» WHAT TO DO: Please print each record exactly, omitting none of them.
BEGIN
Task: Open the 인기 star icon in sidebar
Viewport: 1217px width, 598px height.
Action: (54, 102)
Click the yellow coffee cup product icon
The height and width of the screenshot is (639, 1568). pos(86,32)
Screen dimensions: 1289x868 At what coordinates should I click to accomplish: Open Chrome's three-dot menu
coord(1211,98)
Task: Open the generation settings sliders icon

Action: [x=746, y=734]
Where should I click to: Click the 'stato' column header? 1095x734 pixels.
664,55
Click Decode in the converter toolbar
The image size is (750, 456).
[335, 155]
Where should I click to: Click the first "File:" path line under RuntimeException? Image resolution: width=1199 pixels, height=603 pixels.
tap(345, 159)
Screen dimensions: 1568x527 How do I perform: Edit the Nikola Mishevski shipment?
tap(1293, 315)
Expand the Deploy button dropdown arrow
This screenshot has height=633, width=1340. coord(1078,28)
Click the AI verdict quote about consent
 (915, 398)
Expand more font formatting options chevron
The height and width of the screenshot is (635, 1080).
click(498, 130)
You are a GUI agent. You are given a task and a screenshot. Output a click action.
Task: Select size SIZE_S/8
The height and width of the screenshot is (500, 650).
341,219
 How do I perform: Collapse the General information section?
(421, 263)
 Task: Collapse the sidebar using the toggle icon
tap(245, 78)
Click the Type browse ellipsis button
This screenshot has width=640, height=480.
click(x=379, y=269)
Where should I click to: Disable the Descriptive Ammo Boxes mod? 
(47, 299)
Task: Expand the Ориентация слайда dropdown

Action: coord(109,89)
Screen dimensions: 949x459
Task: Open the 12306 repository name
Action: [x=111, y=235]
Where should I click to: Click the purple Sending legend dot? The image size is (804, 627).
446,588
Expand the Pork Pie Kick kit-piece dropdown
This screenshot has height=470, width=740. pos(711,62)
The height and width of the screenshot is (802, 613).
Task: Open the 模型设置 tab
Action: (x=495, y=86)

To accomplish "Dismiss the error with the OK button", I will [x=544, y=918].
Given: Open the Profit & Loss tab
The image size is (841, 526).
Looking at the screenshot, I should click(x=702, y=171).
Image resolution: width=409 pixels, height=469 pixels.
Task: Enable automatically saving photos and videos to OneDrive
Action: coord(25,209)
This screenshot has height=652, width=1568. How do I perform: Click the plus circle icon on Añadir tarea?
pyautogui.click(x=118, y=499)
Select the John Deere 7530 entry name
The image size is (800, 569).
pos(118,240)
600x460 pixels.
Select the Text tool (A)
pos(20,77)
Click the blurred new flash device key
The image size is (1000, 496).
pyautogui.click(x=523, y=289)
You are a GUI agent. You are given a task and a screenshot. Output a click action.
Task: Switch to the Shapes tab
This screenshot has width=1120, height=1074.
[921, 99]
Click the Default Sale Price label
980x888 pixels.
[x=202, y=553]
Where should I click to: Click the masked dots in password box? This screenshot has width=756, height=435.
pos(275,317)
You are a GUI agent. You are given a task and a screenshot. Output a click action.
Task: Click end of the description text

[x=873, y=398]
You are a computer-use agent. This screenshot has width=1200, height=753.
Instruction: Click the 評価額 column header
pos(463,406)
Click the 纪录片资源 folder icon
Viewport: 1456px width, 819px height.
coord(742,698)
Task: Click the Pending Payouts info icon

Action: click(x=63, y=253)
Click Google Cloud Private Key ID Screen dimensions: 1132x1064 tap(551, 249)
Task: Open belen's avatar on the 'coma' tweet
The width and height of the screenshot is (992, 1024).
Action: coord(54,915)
END
» OUTPUT BELOW:
Task: Open the 인기 star icon in sidebar
Viewport: 1217px width, 598px height.
Action: (54, 102)
Click the yellow coffee cup product icon
The height and width of the screenshot is (639, 1568). pos(86,32)
Screen dimensions: 1289x868 At what coordinates should I click to accomplish: Open Chrome's three-dot menu
coord(1211,98)
Task: Open the generation settings sliders icon

Action: [x=746, y=734]
Where should I click to: Click the 'stato' column header? 1095x734 pixels.
664,55
Click Decode in the converter toolbar
The image size is (750, 456).
[335, 155]
Where should I click to: Click the first "File:" path line under RuntimeException? Image resolution: width=1199 pixels, height=603 pixels.
tap(345, 159)
Screen dimensions: 1568x527 How do I perform: Edit the Nikola Mishevski shipment?
tap(1293, 315)
Expand the Deploy button dropdown arrow
This screenshot has height=633, width=1340. coord(1078,28)
Click the AI verdict quote about consent
 (915, 398)
Expand more font formatting options chevron
The height and width of the screenshot is (635, 1080).
click(498, 130)
You are a GUI agent. You are given a task and a screenshot. Output a click action.
Task: Select size SIZE_S/8
The height and width of the screenshot is (500, 650).
341,219
 How do I perform: Collapse the General information section?
(421, 263)
 Task: Collapse the sidebar using the toggle icon
tap(245, 78)
Click the Type browse ellipsis button
This screenshot has width=640, height=480.
click(x=379, y=269)
Where should I click to: Disable the Descriptive Ammo Boxes mod? 
(47, 299)
Task: Expand the Ориентация слайда dropdown

Action: coord(109,89)
Screen dimensions: 949x459
Task: Open the 12306 repository name
Action: [x=111, y=235]
Where should I click to: Click the purple Sending legend dot? The image size is (804, 627).
446,588
Expand the Pork Pie Kick kit-piece dropdown
This screenshot has height=470, width=740. pos(711,62)
The height and width of the screenshot is (802, 613).
Task: Open the 模型设置 tab
Action: (x=495, y=86)

To accomplish "Dismiss the error with the OK button", I will [x=544, y=918].
Given: Open the Profit & Loss tab
The image size is (841, 526).
Looking at the screenshot, I should click(x=702, y=171).
Image resolution: width=409 pixels, height=469 pixels.
Task: Enable automatically saving photos and videos to OneDrive
Action: coord(25,209)
This screenshot has height=652, width=1568. How do I perform: Click the plus circle icon on Añadir tarea?
pyautogui.click(x=118, y=499)
Select the John Deere 7530 entry name
The image size is (800, 569).
pos(118,240)
600x460 pixels.
Select the Text tool (A)
pos(20,77)
Click the blurred new flash device key
The image size is (1000, 496).
pyautogui.click(x=523, y=289)
You are a GUI agent. You are given a task and a screenshot. Output a click action.
Task: Switch to the Shapes tab
This screenshot has width=1120, height=1074.
[921, 99]
Click the Default Sale Price label
980x888 pixels.
[x=202, y=553]
Where should I click to: Click the masked dots in password box? This screenshot has width=756, height=435.
pos(275,317)
You are a GUI agent. You are given a task and a screenshot. Output a click action.
Task: Click end of the description text

[x=873, y=398]
You are a computer-use agent. This screenshot has width=1200, height=753.
Instruction: Click the 評価額 column header
pos(463,406)
Click the 纪录片资源 folder icon
Viewport: 1456px width, 819px height.
coord(742,698)
Task: Click the Pending Payouts info icon

Action: click(x=63, y=253)
Click Google Cloud Private Key ID Screen dimensions: 1132x1064 tap(551, 249)
Task: Open belen's avatar on the 'coma' tweet
The width and height of the screenshot is (992, 1024).
Action: coord(54,915)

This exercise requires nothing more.